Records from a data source
○ ○ ○ ○ ○

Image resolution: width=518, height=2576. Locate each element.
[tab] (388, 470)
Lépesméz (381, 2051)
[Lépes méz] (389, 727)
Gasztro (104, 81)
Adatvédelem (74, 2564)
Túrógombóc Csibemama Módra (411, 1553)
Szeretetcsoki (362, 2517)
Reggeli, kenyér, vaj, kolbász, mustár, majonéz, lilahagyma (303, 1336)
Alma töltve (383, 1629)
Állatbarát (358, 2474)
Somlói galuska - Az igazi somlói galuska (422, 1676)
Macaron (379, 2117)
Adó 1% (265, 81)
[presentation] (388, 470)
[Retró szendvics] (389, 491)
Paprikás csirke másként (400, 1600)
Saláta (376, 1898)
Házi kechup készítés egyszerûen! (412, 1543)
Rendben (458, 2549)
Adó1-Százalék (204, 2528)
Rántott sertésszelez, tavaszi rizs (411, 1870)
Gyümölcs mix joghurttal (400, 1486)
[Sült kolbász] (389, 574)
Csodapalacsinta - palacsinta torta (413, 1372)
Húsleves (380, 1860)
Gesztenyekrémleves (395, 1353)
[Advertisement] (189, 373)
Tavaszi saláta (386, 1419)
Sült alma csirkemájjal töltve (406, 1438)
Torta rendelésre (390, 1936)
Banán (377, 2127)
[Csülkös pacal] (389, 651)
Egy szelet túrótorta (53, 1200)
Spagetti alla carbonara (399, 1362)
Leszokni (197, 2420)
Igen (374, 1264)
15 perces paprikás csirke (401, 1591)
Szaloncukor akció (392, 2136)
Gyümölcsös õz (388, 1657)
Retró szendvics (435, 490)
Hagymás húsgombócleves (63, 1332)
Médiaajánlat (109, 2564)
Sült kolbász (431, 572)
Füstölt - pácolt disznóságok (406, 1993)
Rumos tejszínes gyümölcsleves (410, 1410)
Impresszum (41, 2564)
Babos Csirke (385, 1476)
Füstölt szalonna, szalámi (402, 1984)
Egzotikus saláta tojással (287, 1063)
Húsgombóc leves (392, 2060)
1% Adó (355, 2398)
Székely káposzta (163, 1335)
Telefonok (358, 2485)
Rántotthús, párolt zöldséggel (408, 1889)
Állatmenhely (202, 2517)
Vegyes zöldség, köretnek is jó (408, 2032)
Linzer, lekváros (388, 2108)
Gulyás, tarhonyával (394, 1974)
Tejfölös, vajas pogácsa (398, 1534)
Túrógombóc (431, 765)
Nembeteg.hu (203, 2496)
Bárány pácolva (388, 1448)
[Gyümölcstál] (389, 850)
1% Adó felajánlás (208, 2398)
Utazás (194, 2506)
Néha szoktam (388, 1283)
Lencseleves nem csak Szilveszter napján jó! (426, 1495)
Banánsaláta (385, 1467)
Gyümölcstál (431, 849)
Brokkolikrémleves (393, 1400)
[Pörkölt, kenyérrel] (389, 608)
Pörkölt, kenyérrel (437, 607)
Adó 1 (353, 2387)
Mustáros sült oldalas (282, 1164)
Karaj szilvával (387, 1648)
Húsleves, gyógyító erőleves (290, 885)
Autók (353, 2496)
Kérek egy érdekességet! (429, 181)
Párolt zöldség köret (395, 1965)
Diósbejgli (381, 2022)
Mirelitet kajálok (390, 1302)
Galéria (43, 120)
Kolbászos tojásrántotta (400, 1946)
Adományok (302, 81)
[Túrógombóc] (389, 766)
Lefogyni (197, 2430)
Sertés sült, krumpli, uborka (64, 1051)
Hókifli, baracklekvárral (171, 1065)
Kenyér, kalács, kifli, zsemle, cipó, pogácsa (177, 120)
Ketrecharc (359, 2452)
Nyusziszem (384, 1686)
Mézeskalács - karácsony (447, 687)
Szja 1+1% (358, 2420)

○ ○ ○ ○ ○

Problem to solve: So that no detail is lost, give every line of the data again exactly.

Response:
Image resolution: width=518, height=2576. Locate each element.
[tab] (388, 470)
Lépesméz (381, 2051)
[Lépes méz] (389, 727)
Gasztro (104, 81)
Adatvédelem (74, 2564)
Túrógombóc Csibemama Módra (411, 1553)
Szeretetcsoki (362, 2517)
Reggeli, kenyér, vaj, kolbász, mustár, majonéz, lilahagyma (303, 1336)
Alma töltve (383, 1629)
Állatbarát (358, 2474)
Somlói galuska - Az igazi somlói galuska (422, 1676)
Macaron (379, 2117)
Adó 1% (265, 81)
[presentation] (388, 470)
[Retró szendvics] (389, 491)
Paprikás csirke másként (400, 1600)
Saláta (376, 1898)
Házi kechup készítés egyszerûen! (412, 1543)
Rendben (458, 2549)
Adó1-Százalék (204, 2528)
Rántott sertésszelez, tavaszi rizs (411, 1870)
Gyümölcs mix joghurttal (400, 1486)
[Sült kolbász] (389, 574)
Csodapalacsinta - palacsinta torta (413, 1372)
Húsleves (380, 1860)
Gesztenyekrémleves (395, 1353)
[Advertisement] (189, 373)
Tavaszi saláta (386, 1419)
Sült alma csirkemájjal töltve (406, 1438)
Torta rendelésre (390, 1936)
Banán (377, 2127)
[Csülkös pacal] (389, 651)
Egy szelet túrótorta (53, 1200)
Spagetti alla carbonara (399, 1362)
Leszokni (197, 2420)
Igen (374, 1264)
15 perces paprikás csirke (401, 1591)
Szaloncukor akció (392, 2136)
Gyümölcsös õz (388, 1657)
Retró szendvics (435, 490)
Hagymás húsgombócleves (63, 1332)
Médiaajánlat (109, 2564)
Sült kolbász (431, 572)
Füstölt - pácolt disznóságok (406, 1993)
Rumos tejszínes gyümölcsleves (410, 1410)
Impresszum (41, 2564)
Babos Csirke (385, 1476)
Füstölt szalonna, szalámi (402, 1984)
Egzotikus saláta tojással (287, 1063)
Húsgombóc leves (392, 2060)
1% Adó (355, 2398)
Székely káposzta (163, 1335)
Telefonok (358, 2485)
Rántotthús, párolt zöldséggel (408, 1889)
Állatmenhely (202, 2517)
Vegyes zöldség, köretnek is jó (408, 2032)
Linzer, lekváros (388, 2108)
Gulyás, tarhonyával (394, 1974)
Tejfölös, vajas pogácsa (398, 1534)
Túrógombóc (431, 765)
Nembeteg.hu (203, 2496)
Bárány pácolva (388, 1448)
[Gyümölcstál] (389, 850)
1% Adó felajánlás (208, 2398)
Utazás (194, 2506)
Néha szoktam (388, 1283)
Lencseleves nem csak Szilveszter napján jó! (426, 1495)
Banánsaláta (385, 1467)
Gyümölcstál (431, 849)
Brokkolikrémleves (393, 1400)
[Pörkölt, kenyérrel] (389, 608)
Pörkölt, kenyérrel (437, 607)
Adó 1 (353, 2387)
Mustáros sült oldalas (282, 1164)
Karaj szilvával (387, 1648)
Húsleves, gyógyító erőleves (290, 885)
Autók (353, 2496)
Kérek egy érdekességet! (429, 181)
Párolt zöldség köret (395, 1965)
Diósbejgli (381, 2022)
Mirelitet kajálok (390, 1302)
Galéria (43, 120)
Kolbászos tojásrántotta (400, 1946)
Adományok (302, 81)
[Túrógombóc] (389, 766)
Lefogyni (197, 2430)
Sertés sült, krumpli, uborka (64, 1051)
Hókifli, baracklekvárral (171, 1065)
Kenyér, kalács, kifli, zsemle, cipó, pogácsa (177, 120)
Ketrecharc (359, 2452)
Nyusziszem (384, 1686)
Mézeskalács - karácsony (447, 687)
Szja 1+1% (358, 2420)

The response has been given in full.